◆ **Provided information**
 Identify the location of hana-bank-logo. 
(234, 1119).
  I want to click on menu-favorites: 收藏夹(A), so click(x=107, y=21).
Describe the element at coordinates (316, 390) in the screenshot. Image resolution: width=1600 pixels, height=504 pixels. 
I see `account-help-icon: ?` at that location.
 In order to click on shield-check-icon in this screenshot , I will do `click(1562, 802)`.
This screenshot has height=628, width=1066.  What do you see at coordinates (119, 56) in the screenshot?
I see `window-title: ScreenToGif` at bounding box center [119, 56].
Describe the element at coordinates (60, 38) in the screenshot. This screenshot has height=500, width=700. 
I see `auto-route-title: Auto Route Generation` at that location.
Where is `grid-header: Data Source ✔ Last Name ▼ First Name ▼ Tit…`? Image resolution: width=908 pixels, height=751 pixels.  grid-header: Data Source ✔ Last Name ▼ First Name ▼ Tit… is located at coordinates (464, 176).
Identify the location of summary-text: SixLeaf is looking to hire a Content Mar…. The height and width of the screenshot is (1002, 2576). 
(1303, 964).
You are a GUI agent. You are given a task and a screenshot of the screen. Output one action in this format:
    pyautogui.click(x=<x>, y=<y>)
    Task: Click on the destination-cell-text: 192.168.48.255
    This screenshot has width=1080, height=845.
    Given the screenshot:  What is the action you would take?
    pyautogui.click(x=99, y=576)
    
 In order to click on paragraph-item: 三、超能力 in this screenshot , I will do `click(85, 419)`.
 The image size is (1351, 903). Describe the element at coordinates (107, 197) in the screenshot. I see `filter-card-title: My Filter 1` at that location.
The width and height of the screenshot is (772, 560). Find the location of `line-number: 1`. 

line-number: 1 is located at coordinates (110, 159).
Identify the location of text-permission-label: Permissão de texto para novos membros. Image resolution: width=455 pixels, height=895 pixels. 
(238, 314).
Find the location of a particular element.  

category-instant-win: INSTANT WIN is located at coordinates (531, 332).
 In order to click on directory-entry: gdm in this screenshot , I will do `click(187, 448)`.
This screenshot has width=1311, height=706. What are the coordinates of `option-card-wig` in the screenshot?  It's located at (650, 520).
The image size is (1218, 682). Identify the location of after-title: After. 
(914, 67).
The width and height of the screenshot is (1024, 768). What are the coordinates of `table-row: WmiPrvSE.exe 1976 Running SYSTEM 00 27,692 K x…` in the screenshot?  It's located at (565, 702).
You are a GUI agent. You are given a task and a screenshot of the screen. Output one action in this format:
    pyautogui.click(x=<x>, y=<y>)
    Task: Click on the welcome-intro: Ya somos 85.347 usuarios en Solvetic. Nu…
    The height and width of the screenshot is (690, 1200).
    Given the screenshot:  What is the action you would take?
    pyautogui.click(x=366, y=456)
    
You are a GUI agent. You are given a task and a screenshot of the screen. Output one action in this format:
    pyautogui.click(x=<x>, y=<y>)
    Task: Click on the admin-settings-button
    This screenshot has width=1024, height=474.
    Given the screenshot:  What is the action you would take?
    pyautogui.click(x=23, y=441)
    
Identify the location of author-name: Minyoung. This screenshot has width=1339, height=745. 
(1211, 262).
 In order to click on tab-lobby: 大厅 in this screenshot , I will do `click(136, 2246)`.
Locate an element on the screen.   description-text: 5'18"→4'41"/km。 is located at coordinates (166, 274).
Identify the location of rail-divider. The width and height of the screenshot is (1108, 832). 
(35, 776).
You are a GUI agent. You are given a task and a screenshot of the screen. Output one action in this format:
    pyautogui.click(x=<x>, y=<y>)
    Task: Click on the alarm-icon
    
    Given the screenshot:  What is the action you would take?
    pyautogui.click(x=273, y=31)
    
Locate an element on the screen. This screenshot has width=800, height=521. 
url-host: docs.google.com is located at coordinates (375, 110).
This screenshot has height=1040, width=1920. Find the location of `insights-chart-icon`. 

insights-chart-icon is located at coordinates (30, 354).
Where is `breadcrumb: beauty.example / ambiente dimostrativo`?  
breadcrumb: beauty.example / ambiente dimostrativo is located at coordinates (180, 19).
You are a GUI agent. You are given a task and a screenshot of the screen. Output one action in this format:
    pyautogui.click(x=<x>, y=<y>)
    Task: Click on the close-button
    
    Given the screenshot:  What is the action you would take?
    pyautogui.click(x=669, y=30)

◆ **What needs to be done**
Repeat all the material, but switch every "GUI agent" to "desktop agent" and leave everything else unchanged.

◆ **Response**
 Identify the location of hana-bank-logo. 
(234, 1119).
  I want to click on menu-favorites: 收藏夹(A), so click(x=107, y=21).
Describe the element at coordinates (316, 390) in the screenshot. Image resolution: width=1600 pixels, height=504 pixels. 
I see `account-help-icon: ?` at that location.
 In order to click on shield-check-icon in this screenshot , I will do `click(1562, 802)`.
This screenshot has height=628, width=1066.  What do you see at coordinates (119, 56) in the screenshot?
I see `window-title: ScreenToGif` at bounding box center [119, 56].
Describe the element at coordinates (60, 38) in the screenshot. This screenshot has height=500, width=700. 
I see `auto-route-title: Auto Route Generation` at that location.
Where is `grid-header: Data Source ✔ Last Name ▼ First Name ▼ Tit…`? Image resolution: width=908 pixels, height=751 pixels.  grid-header: Data Source ✔ Last Name ▼ First Name ▼ Tit… is located at coordinates (464, 176).
Identify the location of summary-text: SixLeaf is looking to hire a Content Mar…. The height and width of the screenshot is (1002, 2576). 
(1303, 964).
You are a desktop agent. You are given a task and a screenshot of the screen. Output one action in this format:
    pyautogui.click(x=<x>, y=<y>)
    Task: Click on the destination-cell-text: 192.168.48.255
    This screenshot has width=1080, height=845.
    Given the screenshot:  What is the action you would take?
    pyautogui.click(x=99, y=576)
    
 In order to click on paragraph-item: 三、超能力 in this screenshot , I will do `click(85, 419)`.
 The image size is (1351, 903). Describe the element at coordinates (107, 197) in the screenshot. I see `filter-card-title: My Filter 1` at that location.
The width and height of the screenshot is (772, 560). Find the location of `line-number: 1`. 

line-number: 1 is located at coordinates (110, 159).
Identify the location of text-permission-label: Permissão de texto para novos membros. Image resolution: width=455 pixels, height=895 pixels. 
(238, 314).
Find the location of a particular element.  

category-instant-win: INSTANT WIN is located at coordinates (531, 332).
 In order to click on directory-entry: gdm in this screenshot , I will do `click(187, 448)`.
This screenshot has width=1311, height=706. What are the coordinates of `option-card-wig` in the screenshot?  It's located at (650, 520).
The image size is (1218, 682). Identify the location of after-title: After. 
(914, 67).
The width and height of the screenshot is (1024, 768). What are the coordinates of `table-row: WmiPrvSE.exe 1976 Running SYSTEM 00 27,692 K x…` in the screenshot?  It's located at (565, 702).
You are a desktop agent. You are given a task and a screenshot of the screen. Output one action in this format:
    pyautogui.click(x=<x>, y=<y>)
    Task: Click on the welcome-intro: Ya somos 85.347 usuarios en Solvetic. Nu…
    The height and width of the screenshot is (690, 1200).
    Given the screenshot:  What is the action you would take?
    pyautogui.click(x=366, y=456)
    
You are a desktop agent. You are given a task and a screenshot of the screen. Output one action in this format:
    pyautogui.click(x=<x>, y=<y>)
    Task: Click on the admin-settings-button
    This screenshot has width=1024, height=474.
    Given the screenshot:  What is the action you would take?
    pyautogui.click(x=23, y=441)
    
Identify the location of author-name: Minyoung. This screenshot has width=1339, height=745. 
(1211, 262).
 In order to click on tab-lobby: 大厅 in this screenshot , I will do `click(136, 2246)`.
Locate an element on the screen.   description-text: 5'18"→4'41"/km。 is located at coordinates (166, 274).
Identify the location of rail-divider. The width and height of the screenshot is (1108, 832). 
(35, 776).
You are a desktop agent. You are given a task and a screenshot of the screen. Output one action in this format:
    pyautogui.click(x=<x>, y=<y>)
    Task: Click on the alarm-icon
    
    Given the screenshot:  What is the action you would take?
    pyautogui.click(x=273, y=31)
    
Locate an element on the screen. This screenshot has width=800, height=521. 
url-host: docs.google.com is located at coordinates (375, 110).
This screenshot has height=1040, width=1920. Find the location of `insights-chart-icon`. 

insights-chart-icon is located at coordinates (30, 354).
Where is `breadcrumb: beauty.example / ambiente dimostrativo`?  
breadcrumb: beauty.example / ambiente dimostrativo is located at coordinates (180, 19).
You are a desktop agent. You are given a task and a screenshot of the screen. Output one action in this format:
    pyautogui.click(x=<x>, y=<y>)
    Task: Click on the close-button
    
    Given the screenshot:  What is the action you would take?
    pyautogui.click(x=669, y=30)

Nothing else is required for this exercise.